Nor do I want to. I am excited about what the future holds for him. I can’t wait to see which colleges accept him and which one he chooses. Will it be his dream school, which is relatively close to home, or his second choice, which is 2,000 miles away? Will he follow through with his lifelong plan of becoming a surgeon, or will his career path change? Where will he decide to live after college? Will he marry? Will he have a family? In 12 months, I will know the answers to some of these questions as his adult life starts to unfold. The selfless mother in me will happily open her arms so he can spread his wings and fly, but the selfish mother in me secretly longs to cling to him tightly and never let go.

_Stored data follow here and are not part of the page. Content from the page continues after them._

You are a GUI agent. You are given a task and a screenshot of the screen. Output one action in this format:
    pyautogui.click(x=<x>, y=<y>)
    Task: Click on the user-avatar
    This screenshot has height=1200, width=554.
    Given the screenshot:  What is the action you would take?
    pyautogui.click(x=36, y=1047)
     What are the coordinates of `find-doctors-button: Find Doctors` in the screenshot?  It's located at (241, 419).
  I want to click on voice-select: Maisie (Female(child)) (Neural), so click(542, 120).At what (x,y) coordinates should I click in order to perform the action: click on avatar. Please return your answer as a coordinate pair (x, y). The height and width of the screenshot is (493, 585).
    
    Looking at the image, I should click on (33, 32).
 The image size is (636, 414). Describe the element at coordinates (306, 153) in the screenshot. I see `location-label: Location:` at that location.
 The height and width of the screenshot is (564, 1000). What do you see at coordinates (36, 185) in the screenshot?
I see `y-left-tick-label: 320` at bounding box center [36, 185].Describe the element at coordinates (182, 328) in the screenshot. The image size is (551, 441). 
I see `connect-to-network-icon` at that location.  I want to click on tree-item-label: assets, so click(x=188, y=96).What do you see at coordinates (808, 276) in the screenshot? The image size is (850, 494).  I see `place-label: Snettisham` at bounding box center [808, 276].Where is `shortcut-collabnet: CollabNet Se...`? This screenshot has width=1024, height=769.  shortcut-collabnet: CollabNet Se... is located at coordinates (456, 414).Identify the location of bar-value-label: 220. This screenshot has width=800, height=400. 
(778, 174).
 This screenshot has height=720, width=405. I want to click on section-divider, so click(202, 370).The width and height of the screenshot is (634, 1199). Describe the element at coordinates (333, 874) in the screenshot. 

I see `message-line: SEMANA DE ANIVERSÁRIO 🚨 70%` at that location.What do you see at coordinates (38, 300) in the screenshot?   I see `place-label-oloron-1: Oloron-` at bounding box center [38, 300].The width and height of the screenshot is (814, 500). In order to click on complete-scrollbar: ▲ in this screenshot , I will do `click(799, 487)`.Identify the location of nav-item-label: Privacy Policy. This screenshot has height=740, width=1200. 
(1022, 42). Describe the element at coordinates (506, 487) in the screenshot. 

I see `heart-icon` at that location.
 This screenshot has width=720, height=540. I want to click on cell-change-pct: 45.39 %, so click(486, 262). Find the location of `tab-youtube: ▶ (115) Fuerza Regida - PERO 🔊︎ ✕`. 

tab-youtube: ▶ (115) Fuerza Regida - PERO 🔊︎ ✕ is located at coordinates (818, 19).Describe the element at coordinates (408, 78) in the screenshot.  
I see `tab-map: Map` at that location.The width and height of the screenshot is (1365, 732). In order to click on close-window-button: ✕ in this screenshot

The selfless mother, of course, will prevail. As I jokingly said to my husband the other day, “It’s not as if I can lock him in the basement and make him stay at home.” It’s just that I didn’t realize how much it would hurt when the milestones turned from “firsts” to “lasts.” Today my son, whom I watched take his first steps and solo car ride, had his last school photograph taken. Tomorrow he will pick up his schedule and books for his last year of high school. A week from tomorrow, that school year will begin, and the lasts will just keep coming. In 12 months, a whole new series of firsts will begin, and none of them will involve me. In 12 months, I’ll be fired from the best job I’ll ever have – or at least demoted to a part-time position.
I’m not ready for that, but my son is. I tried to teach him how to sort laundry today (yes, I still do it for him), and he dismissed me with “I can just Google it, Mom.” He is smart. He is resourceful. He will figure it out – the laundry and everything else – on his own. And if Google somehow fails him, I will only be a phone call away. I may not play an active part in the many firsts that await him, but I will always be here to hear about them. In 12 months, I will still be his mom. Nothing can change that.